- Date: November 9, 2020
- Presenters: Akbar Gbaja-Biamila; Allie LaForce; Cheslie Kryst; Christian Murphy;
- Entertainment: Haley Reinhart
- Venue: Exhibition Center and the Soundstage, Graceland, Memphis, Tennessee
- Broadcaster: FYI; KPMF-LD; YouTube;
- Entrants: 51
- Placements: 16
- Winner: Asya Branch Mississippi
- Congeniality: Imani Blackmon Washington

= Miss USA 2020 =

69th Miss USA pageant

Miss USA 2020 was the 69th Miss USA pageant. It was held at the Exhibition Centre and the Soundstage at Graceland in Memphis, Tennessee, on November 9, 2020. Akbar Gbaja-Biamila and Allie LaForce served as hosts, while Cheslie Kryst and Christian Murphy served as backstage commentators, and Haley Reinhart performed.
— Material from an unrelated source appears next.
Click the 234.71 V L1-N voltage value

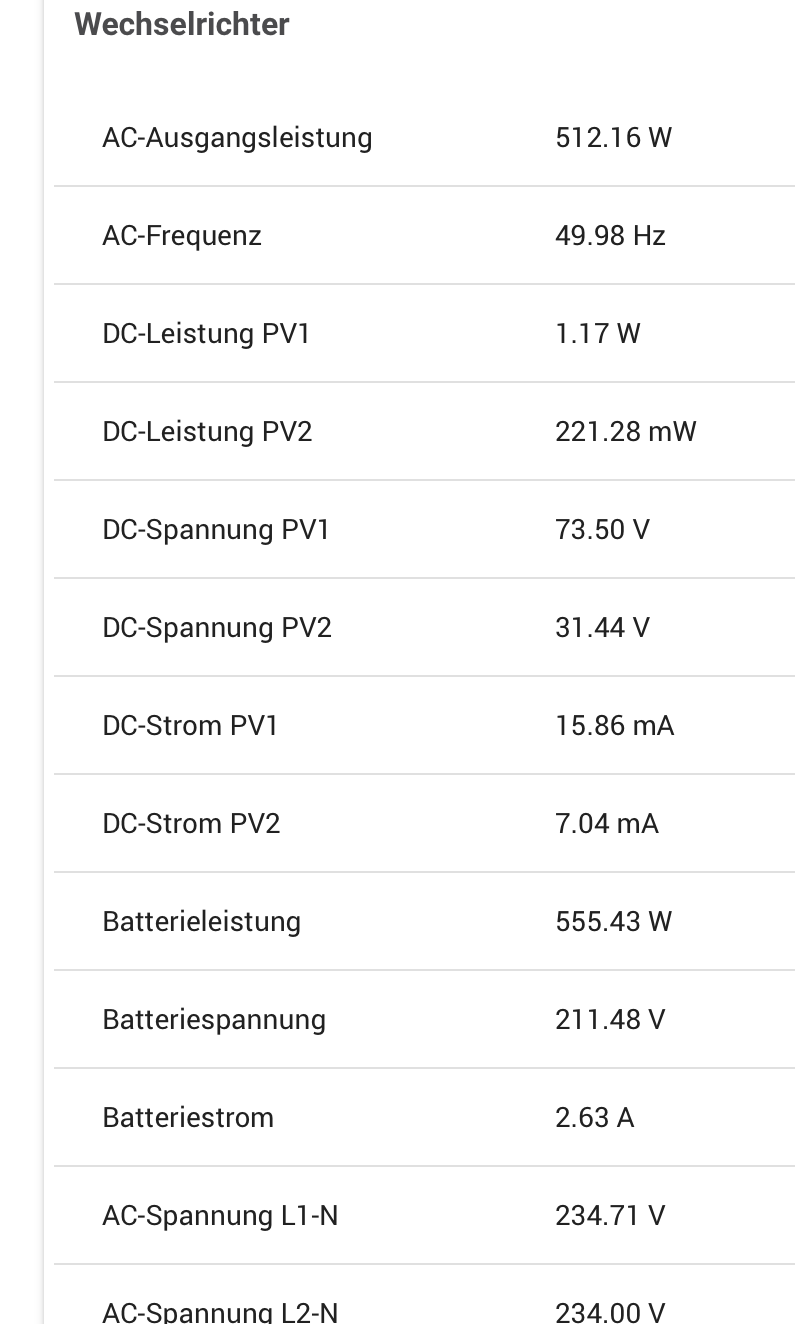(610, 1215)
Cheslie Kryst of North Carolina crowned Asya Branch of Mississippi as her successor at the end of the event. Branch is the second consecutive African American to win the title, and the fourth one in five years. This is Mississippi's first win at the Miss USA pageant. Branch represented the United States at the Miss Universe 2020 pageant and placed in the Top 21.

Originally scheduled to be held in spring 2020 and was initially to air on Fox, the competition was postponed indefinitely due to the COVID-19 pandemic. On August 31, the Miss Universe Organization announced that the competition would be held on November 9 of the same year. (Note: This was the first edition of pageant not to be held in February, March, April, May, June or July and also the first pageant to take place in the fall.)

FYI served as the new broadcaster of the pageant, replacing Fox, which had broadcast the pageant since 2016. The show was also rebroadcast on November 18, 2020, on YouTube. The competition marked the first year that a new crown made by jeweler Mouawad is used at Miss USA, effectively retiring the Mikimoto Crown.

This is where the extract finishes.